Soldados israelitas conduzem detidos com os olhos vendados ao longo de uma rua durante uma operação militar em Dura, a sul de Hebron, na Cisjordânia ocupada, a 31 de outubro de 2024.
27 de fevereiro de 2025

Israel não tem uma constituição devido à identidade fluida do país e à recusa em identificar as suas fronteiras, um fenómeno que reflete décadas de desapropriação palestiniana e de usurpação de terras.

“A não adoção de uma constituição, tal como os acordos opacos sobre o estatuto, espelha o consenso israelita quanto à necessidade de evitar soluções definitivas para questões controversas relativas à identidade do estado”, escreveu Hanna Lerner, Diretora da Escola de Ciência Política, Governo e Assuntos Internacionais da Universidade de Telavive.

Num artigo de 2004: "Democracia, Constitucionalismo e Identidade: A Anomalia do Caso Israelita”, Lerner argumenta que a não adoção da Constituição tem as suas raízes no "conflito religioso-secular em Israel", que tem sido "impulsionado pela política da identidade judaica: a luta entre visões opostas sobre a própria natureza do estado judaico".
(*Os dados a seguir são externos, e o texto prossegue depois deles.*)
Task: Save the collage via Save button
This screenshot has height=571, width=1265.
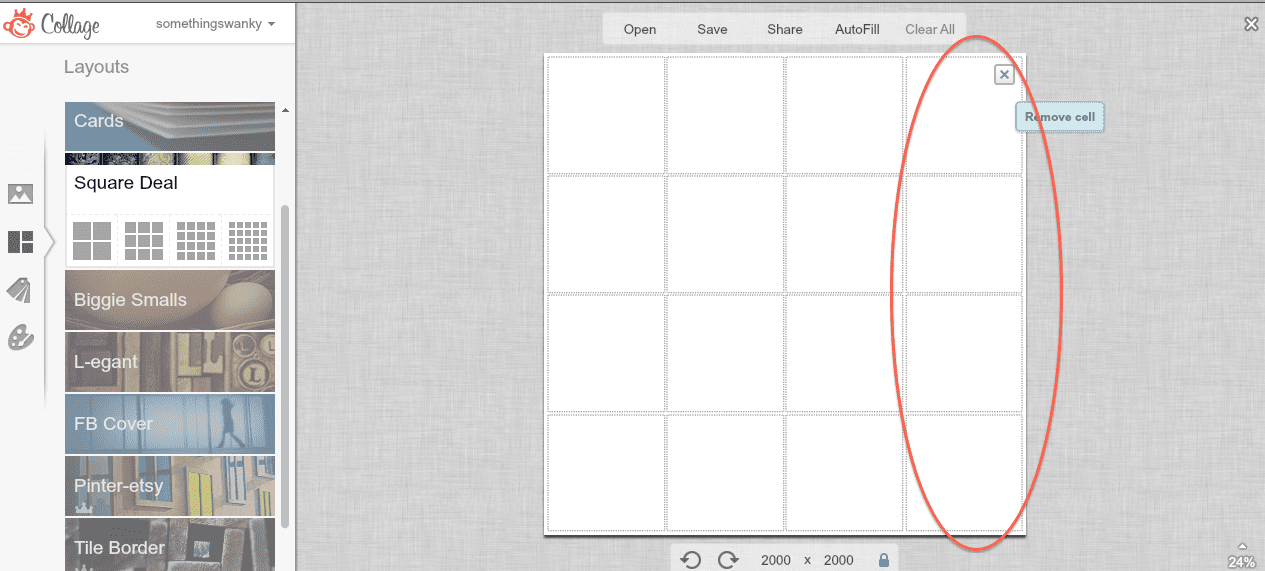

A TRT World contactou Lerner para comentar este artigo. Ela não respondeu à solicitação.

O exemplo de Israel como um país sem constituição é único em comparação com as outras cinco nações.

Por exemplo, o Reino Unido não tem uma única constituição escrita que sirva de ponto de referência para a aplicação da justiça. Tem antes uma constituição não codificada que se estende por várias fontes, incluindo estatutos, direito consuetudinário, convenções e documentos jurídicos como a Magna Carta.

No caso de Israel, trata-se de uma questão complicada que tem origem nos interesses concorrentes da sua base judaica ortodoxa, dos sionistas radicais e dos chamados secularistas.

Torá vs secularismo israelita

Enquanto os secularistas exigem uma constituição baseada na separação entre religião e estado, os grupos ortodoxos opõem-se, afirmando que o país não precisa de uma constituição porque a Torá, o livro sagrado judaico, define o que é Israel.

Lerner citou um representante do Agudat-Israel, um partido ultraortodoxo, que afirmou nos primeiros anos do estado israelita: “Não há lugar em Israel para qualquer constituição criada por homens. Se contradiz a Torá - é inadmissível, e se é concomitante com a Torá - é redundante".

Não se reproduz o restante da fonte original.